Cerir b. Abdillah Sebebiyle Mustafa'nın (Sallallahu aleyhi ve Sellem) Ahmes Kabilesine ve Atlarına Bereket Duası Etmesi

 

7202- Cerir (b. Abdillah) dedi ki: Resulullah (Sallallahu aleyhi ve Sellem) bana: "Ey Cerir! Büyük Cahiliye putlarından Zu'I-Halasa evi dışında bir şey kalmadı. Bu konuyu benim için halleder misin?" diye sordu. Kavmimden yüz yetmiş kişiyle oraya gittim. O binayı yaktık ve Resulullah'a (Sallallahu aleyhi ve Sellem) Ebu Artaa künyeli bir müjdeciyi gönderdim. Elçi: "Allah'a yemin ederim ki, ben senin huzuruna ancak Zu'I-Halasa'yl uyuzlu bir deve gibi harap bir halde bıraktım da geldim" dedi. Bunun üzerine Resulullah (Sallallahu aleyhi ve Sellem): "Allahım! Ahmes kabilesinin atları ve süvarilerine bereket ihsan et!" diye dua etti.

 

[Tahric:]  Elbani: Sahih (Sahih Ebu Davud 2477); Şuayb: İsnadı sahihtir. Ahmed 4/360, 4/362; Buhari 3020; Müslim 2476/137; Ebu Davud 2772.

 

 

 

Eşec Abdulkays

 

7203- Eşecc el-AsarT anlatıyor: Kendisi, ziyaret etmek maksadıyla Abdulkays kabilesinden bir grup insanla Peygamber (Sallallahu aleyhi ve Sellem)'in yanına vardı. (Medine'ye) vardıklarında Resulullah (Sallallahu aleyhi ve Sellem) onlara ilgi gösterdi. Onlar da develerini çöktürdüler. Heyet (develerinden) iner inmez üzerlerindeki yolculuk elbiselerini giymiş oldukları halde (Peygamber (Sallallahu aleyhi ve Sellem)'e doğru yöneldiler). Asarı ise arkadaşlarının ve kendisinin devesini bağladı, sonra Resulullah (Sallallahu aleyhi ve Sellem)'in gözünün önünde giysilerini (deriden yapılma) heybesinden çıkardı (ve giyindi). Sonra Peygamber (Sallallahu aleyhi ve Sellem)'e doğru yöneldi ve O'na selam verdi.
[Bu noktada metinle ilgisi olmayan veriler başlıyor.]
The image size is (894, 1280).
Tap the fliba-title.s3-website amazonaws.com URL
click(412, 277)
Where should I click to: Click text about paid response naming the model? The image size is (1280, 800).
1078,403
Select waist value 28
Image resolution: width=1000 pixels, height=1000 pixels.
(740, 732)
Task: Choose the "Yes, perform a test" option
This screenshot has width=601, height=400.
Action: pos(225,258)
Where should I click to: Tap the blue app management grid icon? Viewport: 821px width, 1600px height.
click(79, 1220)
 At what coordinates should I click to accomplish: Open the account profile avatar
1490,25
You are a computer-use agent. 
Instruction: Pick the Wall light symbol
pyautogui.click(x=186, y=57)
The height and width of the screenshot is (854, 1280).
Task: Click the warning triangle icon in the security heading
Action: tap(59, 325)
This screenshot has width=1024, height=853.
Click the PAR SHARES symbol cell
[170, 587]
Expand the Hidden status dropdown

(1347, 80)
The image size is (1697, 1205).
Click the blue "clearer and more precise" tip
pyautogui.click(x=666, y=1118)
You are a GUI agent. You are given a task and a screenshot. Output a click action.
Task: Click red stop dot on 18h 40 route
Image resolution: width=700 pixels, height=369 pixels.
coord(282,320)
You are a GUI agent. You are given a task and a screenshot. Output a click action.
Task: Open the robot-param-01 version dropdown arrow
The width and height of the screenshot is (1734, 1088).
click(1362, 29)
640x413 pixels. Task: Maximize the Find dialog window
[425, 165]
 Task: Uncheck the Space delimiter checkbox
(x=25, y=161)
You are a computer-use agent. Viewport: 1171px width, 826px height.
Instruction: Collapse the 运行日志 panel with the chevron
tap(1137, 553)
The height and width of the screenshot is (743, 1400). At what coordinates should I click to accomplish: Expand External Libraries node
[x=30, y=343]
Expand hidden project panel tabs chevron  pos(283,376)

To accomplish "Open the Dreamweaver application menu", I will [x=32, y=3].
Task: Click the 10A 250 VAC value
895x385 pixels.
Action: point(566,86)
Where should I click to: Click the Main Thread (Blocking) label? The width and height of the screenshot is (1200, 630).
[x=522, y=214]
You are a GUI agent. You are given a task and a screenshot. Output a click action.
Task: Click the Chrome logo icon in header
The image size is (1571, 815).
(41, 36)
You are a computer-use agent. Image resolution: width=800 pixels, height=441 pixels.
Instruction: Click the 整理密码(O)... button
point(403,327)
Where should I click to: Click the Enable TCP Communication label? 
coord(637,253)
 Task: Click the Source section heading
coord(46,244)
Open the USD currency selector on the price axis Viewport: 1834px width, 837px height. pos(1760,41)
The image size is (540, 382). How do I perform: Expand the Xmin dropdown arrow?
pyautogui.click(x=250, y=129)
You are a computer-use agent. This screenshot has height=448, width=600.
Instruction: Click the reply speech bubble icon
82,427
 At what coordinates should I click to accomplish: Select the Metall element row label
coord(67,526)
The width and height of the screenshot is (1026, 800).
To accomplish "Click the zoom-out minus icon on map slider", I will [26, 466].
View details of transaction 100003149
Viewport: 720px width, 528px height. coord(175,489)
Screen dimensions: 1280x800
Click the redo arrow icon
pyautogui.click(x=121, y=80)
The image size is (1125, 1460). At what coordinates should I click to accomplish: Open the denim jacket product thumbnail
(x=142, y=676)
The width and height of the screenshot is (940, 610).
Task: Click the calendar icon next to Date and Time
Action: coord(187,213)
Resulullah (Sallallahu aleyhi ve Sellem), ona: "Kuşkusuz sende, Allah'ın ve Resulü'nün sevdiği iki özellik vardır!" buyurdu. Asar!: "O iki özellik nelerdir?" diye sordu. Peygamber (Sallallahu aleyhi ve Sellem): "Haysiyet/vakar ve ağırbaşlılık!" buyurdu. Asarı: "Bu (dediklerin), yaratılışımda olan bir şey mi yoksa benim çabamla oluşmuş bir huy mu?" diye sordu. Peygamber (Sallallahu aleyhi ve Sellem): "Hayır, bilakis yaratılışında olan bir şey!" buyurdu. AsarT: "Elhamdulillah (Allah'a hamd olsun)!" dedi. Sonra Peygamber (Sallallahu aleyhi ve Sellem): "Ey Abdulkays topluluğu! Yüzlerinizin (renginin) değiştiğini görüyorum. Neden?" buyurdu. Onlar da: "Ey Allah'ın Peygamberi! Biz, kirli bir çevrede oturmaktayız. İç organlarımızı adeta paramparça eden şıralar kullanmaktayız. Sen bize (kullanmakta olduğumuz) kapları yasaklayınca, yüzlerimizde işte gördüğün bu durum oluştu!" dediler.

 

Peygamber (Sallallahu aleyhi ve Sellem): "(Şıranın içerisine konulduğu) kaplar, bir şeyi helal ya da haram kılmaz. Fakat sarhoşluk veren her şey haramdır. Oturup damarlar(ınız içkiyle) dolup taşacak şekilde sarhoş olmanız ve birbirinizi boğazlamaya çalışmanız, öyle ki kişi amcasının oğlunun üzerine atlayıp ona kılıcıyla vurup topal bir vaziyette onu bırakması uygun bir davranış şekli değildir!" buyurdu.

 

[Tahric:]  Elbani: Sahih (Mişkat 2/625/5054). Ebu Davud 5225.

 

 

 

Bu Hadisi Rivayette Ebu'I-Menazil el-Abdi'nin Tek Kaldığını iddia Edenin Kavlini çürüten Haber

 

7204- ibn Abbas'ın bildirdiğine göre, Hz. Peygamber (Sallallahu aleyhi ve Sellem), Eşec Abdulkays'a: "Sende iki haslet vardır ki Yüce Allah bunları sever. Bunlar ağırbaşlılık ve temkinli olmaktır" buyurdu.

 

[Tahric:]  Elbani: Sahih (Mişkat 2/625/5054; Zilalu'l-cenne 1/84/190); Şuayb: İsnadı Müslim'in şartınca sahih. Müslim 17/25; Tirmizi 2011; İbn Mace 4188.

 

 

 

Vail b. Hucr

 

7205- Alkame b. Vail, babasından bildiriyor: Resulullah (Sallallahu aleyhi ve Sellem) bana bir araziyi verince, araziyi bana teslim etmesi için Muaviye'yi benimle gönderdi. Muaviye bana: "Beni bineğinin terkisine bindir" deyince, ben: "Sen kralların arkasına binecek biri değilsin" karşılığını verdim. Muaviye: "O zaman bana ayakkabılarını ver de giyeyim" deyince, ben: "Devenin gölgesinde yürü'' karşılığını verdim. Muaviye idareyi eline alınca yanına gittim, beni koltuğuna yanına oturttu ve bu olayı hatırlattı. Simak der ki: Vail: "O zaman, Muaviye'yi önümde bindirmiş olmayı isterdim" dedi.

 

[Tahric:]  Elbani: Sahih; Şuayb: İsnadı Müslim'in şartınca sahih. Ahmed 6/399; Ebu Davud 3058; Tirmizi 1381.